* Begin *

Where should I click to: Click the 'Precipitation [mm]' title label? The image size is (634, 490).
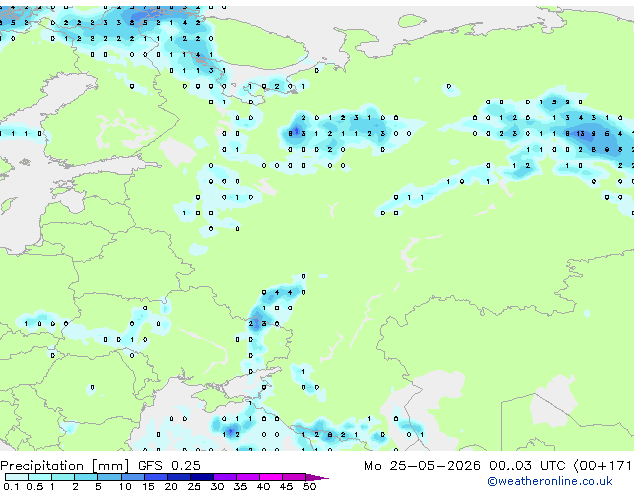[x=65, y=466]
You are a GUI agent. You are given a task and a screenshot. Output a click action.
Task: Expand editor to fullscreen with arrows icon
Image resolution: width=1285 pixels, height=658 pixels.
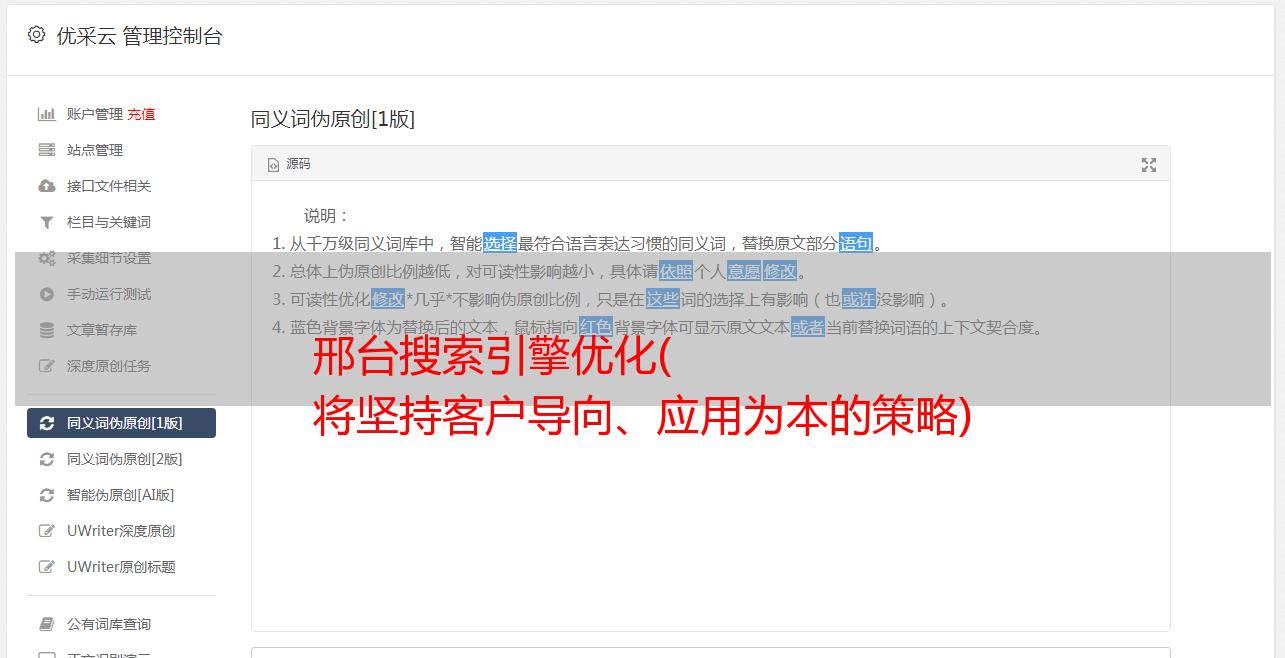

* End *

## Stated task
List in full each line of the records that contains the word "click", counting only matches with the same capitalization.

## Correct response
Where should I click to: Click the 'Precipitation [mm]' title label? The image size is (634, 490).
You are a GUI agent. You are given a task and a screenshot. Output a click action.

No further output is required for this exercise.